Oligohydramnios
means too little amniotic fluid.
Amniotic fluid volume increases with the duration of pregnancy, with about
200 cc at 16 weeks to about a liter between 28 and 36 weeks. Then it falls
slightly with approaching term, to about 800 cc at 40 weeks. After 40 weeks, the
volume drops further.
Amniotic fluid is removed by the fetal membranes, swallowed by the fetus, and
in the presence of ruptured membranes, may leak out through the vagina. It is
deposited in the amniotic sac by the fetal membranes and by fetal urination. Any
disturbance in the normal equilibrium of fetal swallowing, urinating, or
amniotic membrane fluid transport can result in oligohydramnios.
Oligohydramnios is both a symptom and a threat. As a symptom, it can reflect
decreased (or absent) fetal renal output, congenital anomaly, or abnormal
membrane fluid transport. Regardless of it's cause, oligohydramnios presents a
threat to the fetus because the umbilical cord may be compressed more easily,
resulting in impaired blood flow to the fetus.
Several means of identifying oligohydramnios are used, and they are not in
complete agreement. The concept of oligohydramnios is universally accepted. The
specific definition of oligohydramnios is not. Definitions have included:
- Visibly reduced AFV on ultrasound
- No vertical pocket of AF >2 cm
- No two-dimensional pocket of AF > 2 x 2 cm
- Amniotic fluid index (AFI) of <7 (or <6, or <5). AFI is the sum of the
single deepest pocket of amniotic fluid in each of the 4 quadrants, in cm.

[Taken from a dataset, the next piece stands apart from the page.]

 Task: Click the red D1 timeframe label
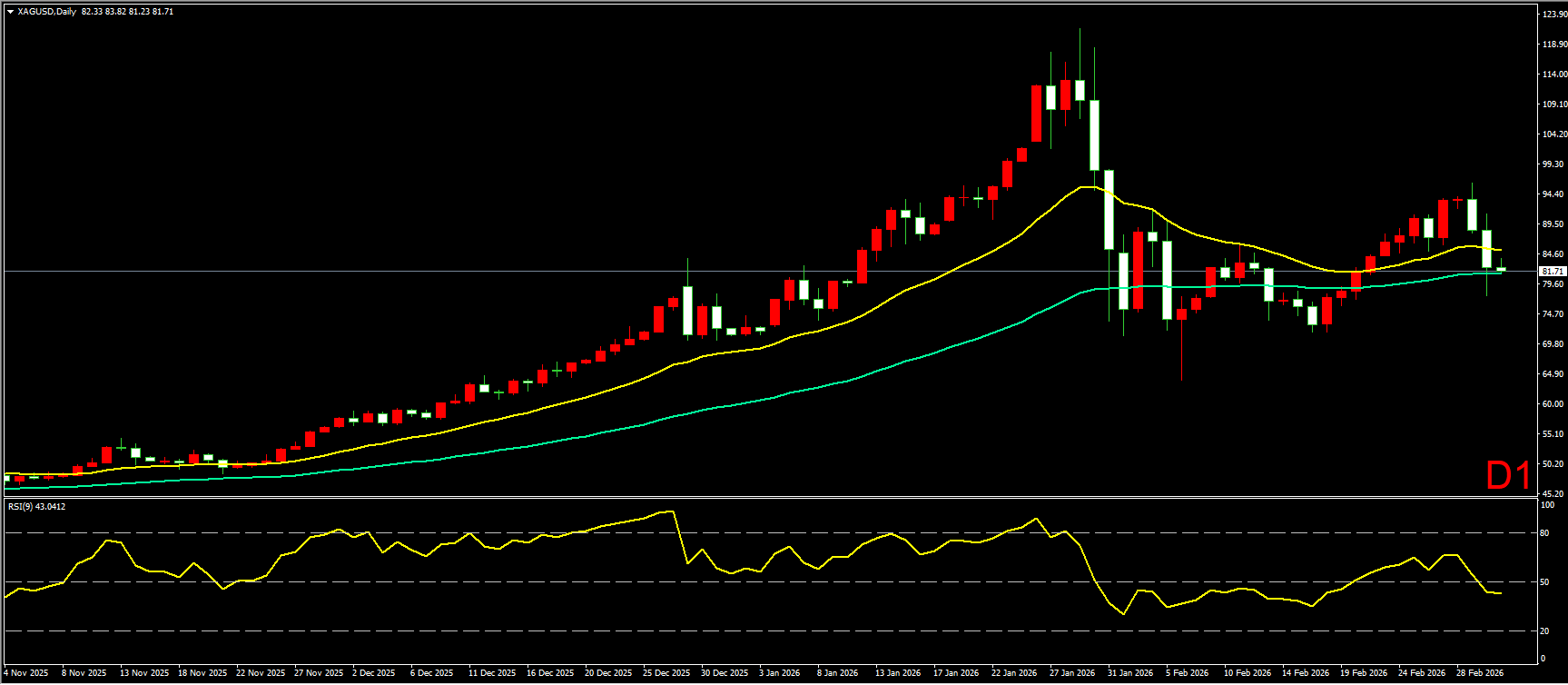click(x=1508, y=475)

When present in a woman not in labor, consideration is given to inducing
labor early, depending on the clinical situation. During labor, oligohydramnios
is sometimes treated with amnioinfusion, a deposit of sterile fluid into the
amniotic sac to expand the AF volume. This is most frequently done to relieve
fetal heart rate decelerations thought to be due to umbilical cord compresssion,
or to try to clear some thick meconium that may be present.